Stock options mean employees prosper along with company

Posted: Thursday, November 02, 2000

NEW YORK -- When Jessica Gleeson began work a decade ago making lattes and cappuccinos at a Starbucks cafe, her goal was to save enough money to buy a house when she was 30. She beat that, signing the papers for a Victorian home in Seattle on her 28th birthday.

Last New Year's Eve, to celebrate the millennium, she and friends flew to Paris to watch fireworks light up the Eiffel Tower.

All this was possible because Gleeson, like all other employees of Starbucks Corp., gets stock options that have grown in value as the company has prospered.

''It's not so much about the things I can get with them, but that they provide me with choices,'' said Gleeson, 33, who now works as a leader for international learning and development at the Seattle coffee company. ''I have additional resources I can invest in things that are important to me.''

Stock options, once associated mainly with corporate chieftains, are going to a growing number of rank-and-file workers. They can prove to be valuable bonuses or, if mismanaged or caught in faltering markets, not worth the paper they're printed on.
# # #
The task:
Rewrite the stock options article starting with "Posted: Thursday, November" and going on through "her 28th birthday.", changing "lattes" to "mochas".

Stored data:
# # #
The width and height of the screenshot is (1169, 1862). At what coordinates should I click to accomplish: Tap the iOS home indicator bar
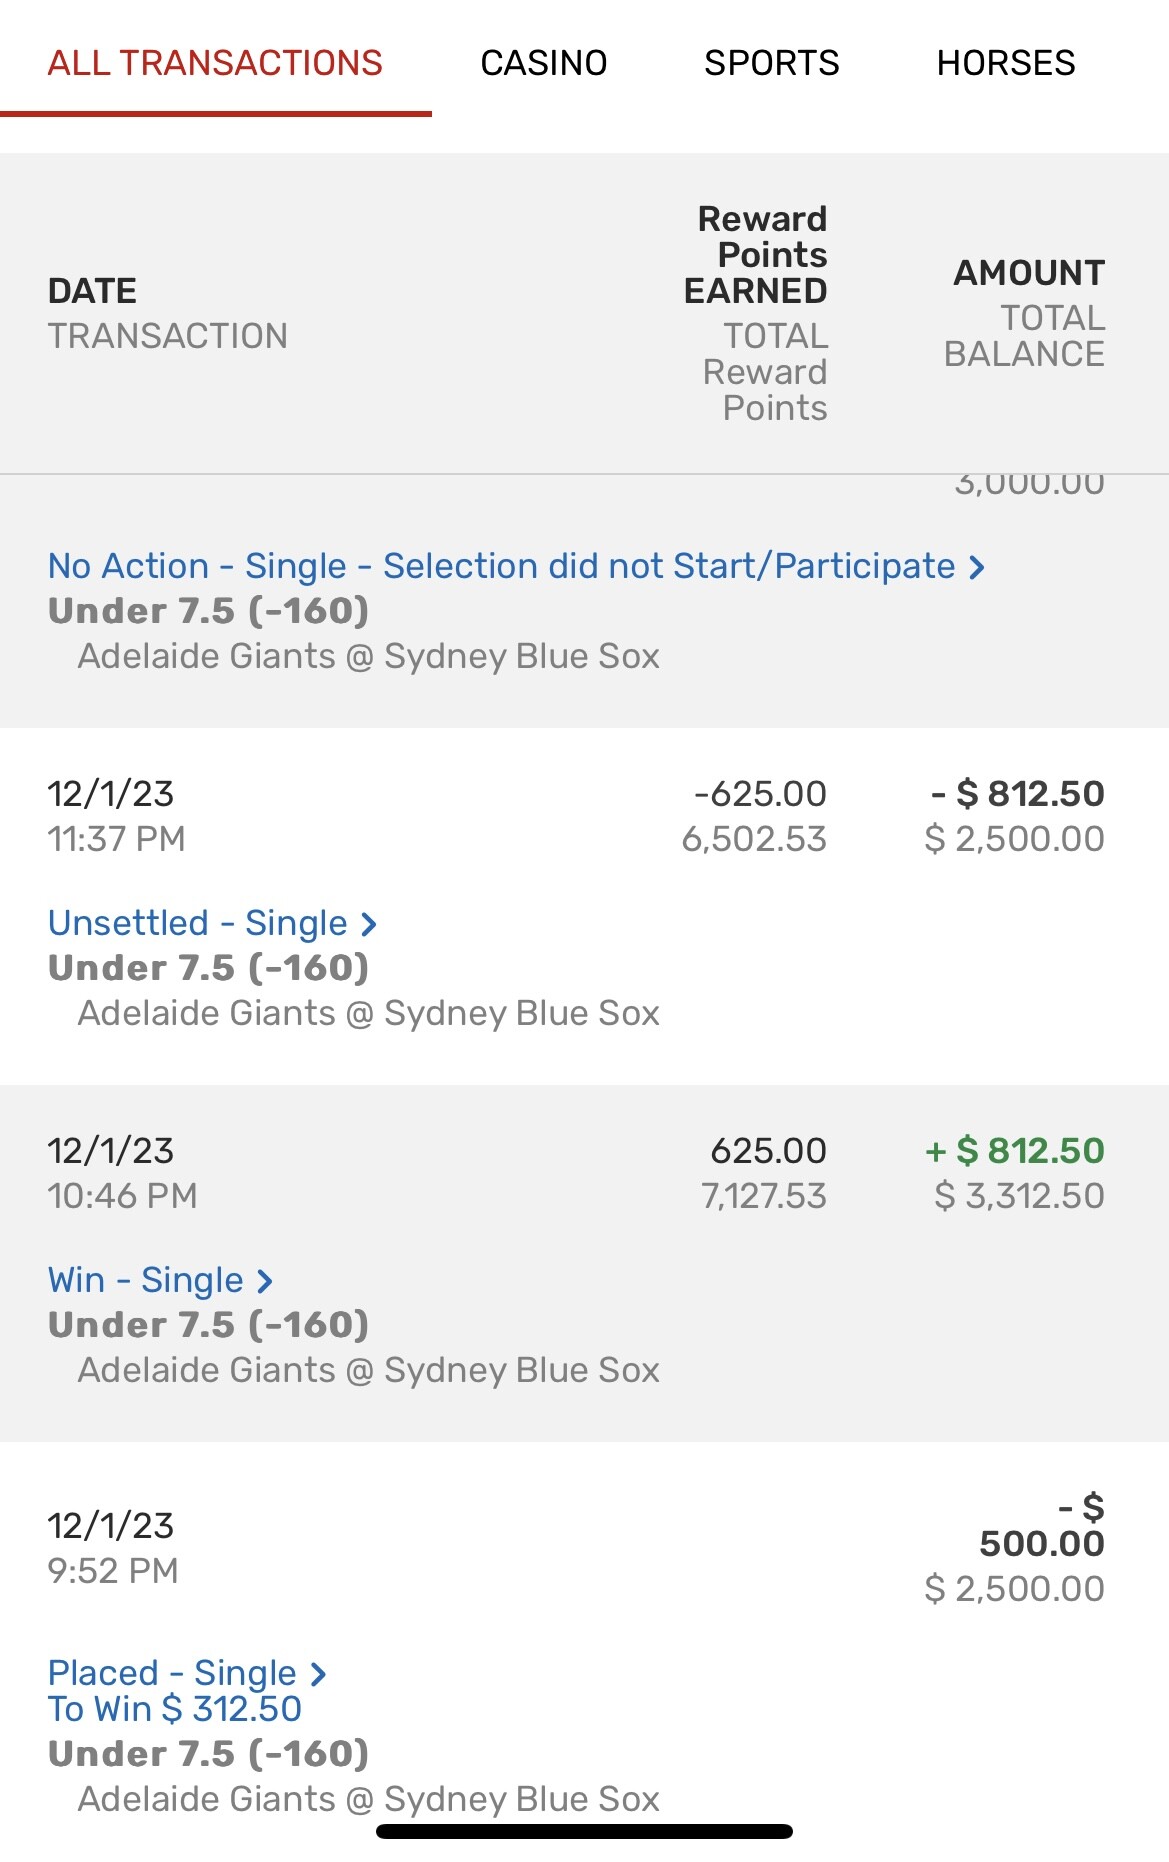(x=584, y=1832)
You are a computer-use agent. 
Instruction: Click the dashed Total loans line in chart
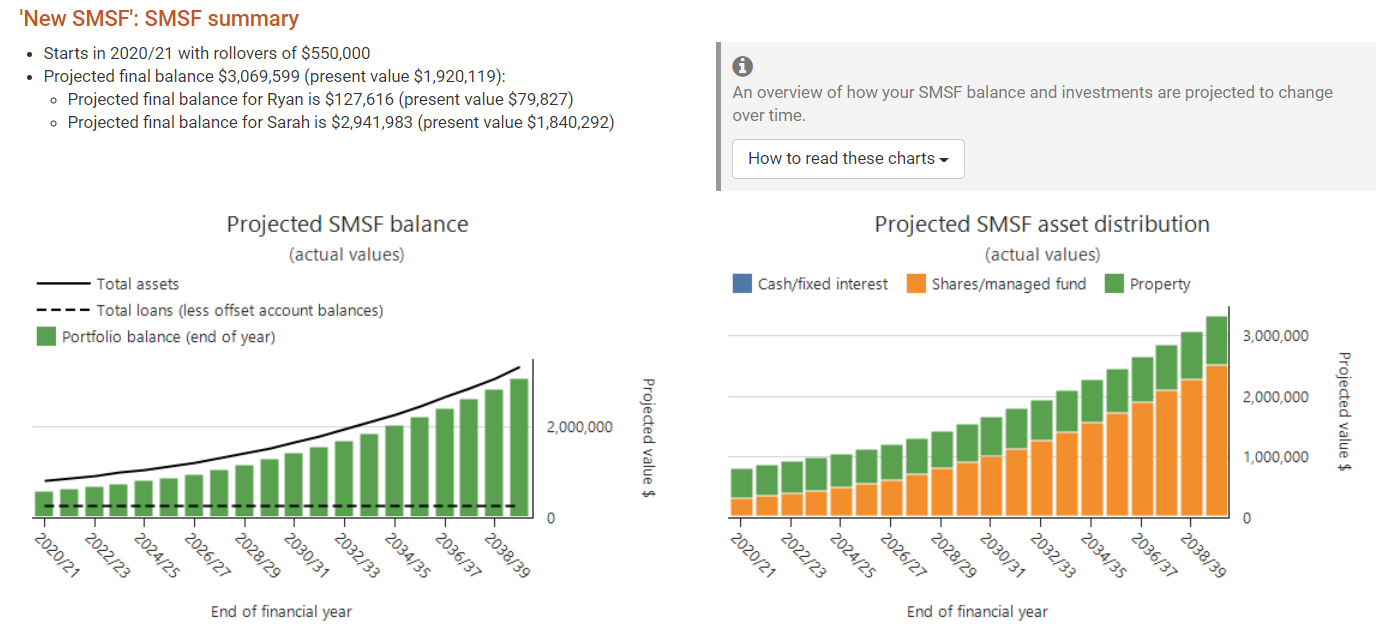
# # #
Result:
Posted: Thursday, November 02, 2000

NEW YORK -- When Jessica Gleeson began work a decade ago making mochas and cappuccinos at a Starbucks cafe, her goal was to save enough money to buy a house when she was 30. She beat that, signing the papers for a Victorian home in Seattle on her 28th birthday.